Конец войны близился; труд хранителей памятников становился все важнее, а времени и возможностей рассказать родным о том, что с ними происходило, было все меньше.
* * *Джордж Стаут прибыл в Меркерс 11 апреля 1945 года. Он только что вернулся из хранилища в Зигене, где с трудом уговорил командира 8-й пехотной дивизии выставить соответствующую охрану. Стаут предполагал, что едет в полузаброшенную шахту. Но в Меркерсе кишмя кишели офицеры союзников, немецкие проводники и специалисты всех отделов Службы по связям с гражданской администрацией и населением. Теперь охрана насчитывала почти четыре батальона (больше 2000 человек), один батальон призвали с фронта. Но все равно казалось, что солдат меньше, чем военных корреспондентов. Как писал Керстайн: «Благодаря тому, что произведения искусства <…> стали придатком к золотому резерву рейха, история была невероятно раздута в прессе». Иными словами, репортерам и дела не было до величайших произведений искусства Германии, и они постоянно перевирали факты: например, называли знаменитую скульптурную голову царицы Нефертити мумией. Полная шахта нацистского золота! Против такого соблазна не мог устоять ни один сочинитель газетных заголовков. Паттон пришел в бешенство, узнав, что весть о находке просочилась в прессу. Но сделать ничего уже было нельзя. Армейская газета «Звезды и полосы» в течение недели каждый день писала о Меркерсе, и журналисты всего мира следовали ее примеру. Спустя три дня разразилась новая сенсация – обнаружена еще одна набитая ценностями шахта Мерседес! Только спустя время выяснилось, что новая шахта – всего лишь искаженное название старой.

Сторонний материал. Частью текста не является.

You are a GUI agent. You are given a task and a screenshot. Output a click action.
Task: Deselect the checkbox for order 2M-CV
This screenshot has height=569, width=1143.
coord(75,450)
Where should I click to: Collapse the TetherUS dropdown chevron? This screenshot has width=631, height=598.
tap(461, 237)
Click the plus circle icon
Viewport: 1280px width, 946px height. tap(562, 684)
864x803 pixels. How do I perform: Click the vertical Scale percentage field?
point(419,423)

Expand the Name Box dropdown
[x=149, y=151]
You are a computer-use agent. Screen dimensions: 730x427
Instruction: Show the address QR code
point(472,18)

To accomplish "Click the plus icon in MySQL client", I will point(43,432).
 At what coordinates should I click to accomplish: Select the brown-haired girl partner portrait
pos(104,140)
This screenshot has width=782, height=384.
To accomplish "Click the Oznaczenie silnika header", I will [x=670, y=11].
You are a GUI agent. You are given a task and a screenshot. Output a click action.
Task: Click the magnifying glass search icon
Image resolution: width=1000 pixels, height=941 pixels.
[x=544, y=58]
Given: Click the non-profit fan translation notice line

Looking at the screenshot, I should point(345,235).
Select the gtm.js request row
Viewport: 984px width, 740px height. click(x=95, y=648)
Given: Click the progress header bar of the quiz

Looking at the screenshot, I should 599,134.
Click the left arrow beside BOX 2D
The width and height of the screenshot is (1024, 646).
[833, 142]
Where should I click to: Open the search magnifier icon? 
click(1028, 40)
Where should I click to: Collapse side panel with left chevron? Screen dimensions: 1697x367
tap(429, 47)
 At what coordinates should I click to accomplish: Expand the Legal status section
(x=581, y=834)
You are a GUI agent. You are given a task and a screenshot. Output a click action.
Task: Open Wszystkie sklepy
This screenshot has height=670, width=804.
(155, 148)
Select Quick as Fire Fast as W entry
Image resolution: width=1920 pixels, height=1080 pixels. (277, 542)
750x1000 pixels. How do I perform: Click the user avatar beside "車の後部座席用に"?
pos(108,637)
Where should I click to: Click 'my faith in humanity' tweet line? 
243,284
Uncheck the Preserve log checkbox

Стауту приказали явиться в 15.00 без вышестоящего (британского) офицера Джеффри Уэбба. Уэбба не допустил в шахту финансовый отдел Службы по связям с гражданской администрацией. Стаут приехал в 14.55 в джипе, предоставленном 3-й армией. Его немедленно провели к подполковнику, который выписал ему пропуск, но велел не отлучаться без дальнейших указаний. Кругом было полно сотрудников финансового отдела. В 21.15 прибыл полковник Бернстайн, финансовый советник Эйзенхауэра в Службе по связям с гражданской администрацией в военном правительстве, и сообщил Стауту, что тот назначен офицером ПИИА, отвечающим за всю операцию. Когда Стаут попробовал возразить против исключения своего начальника Джеффри Уэбба, Бернстайн показал ему письмо от Паттона, назначавшее финансиста ответственным за всю шахту. Спорить не приходилось: это была американская операция, и британским офицерам сюда было нельзя. И не просто американская операция, а финансовая. А это важнее искусства.
Мрачный Стаут, отправив Линкольна Керстайна сообщить Джеффри Уэббу неприятное известие о том, что Паттон не желал видеть в шахте «проклятых англичашек», провел остаток вечера, допрашивая доктора Шаве, немецкого библиотекаря, который показался ему «грубым и мстительным».
На следующий день Стаут встретился с доктором Паулем Ортвином Раве, немецким историком искусства, который с 3 апреля жил на территории шахты вместе со своей семьей, личной библиотекой и великолепной коллекцией ковров. Пресса называла Раве заместителем директора Прусских государственных музеев, на самом деле он просто служил помощником директора. Но и мелкой сошкой его нельзя было назвать. Увлеченный профессиональный музейщик, он решительно отказался вступить в НСДАП, поэтому и не мог продвигаться по карьерной лестнице.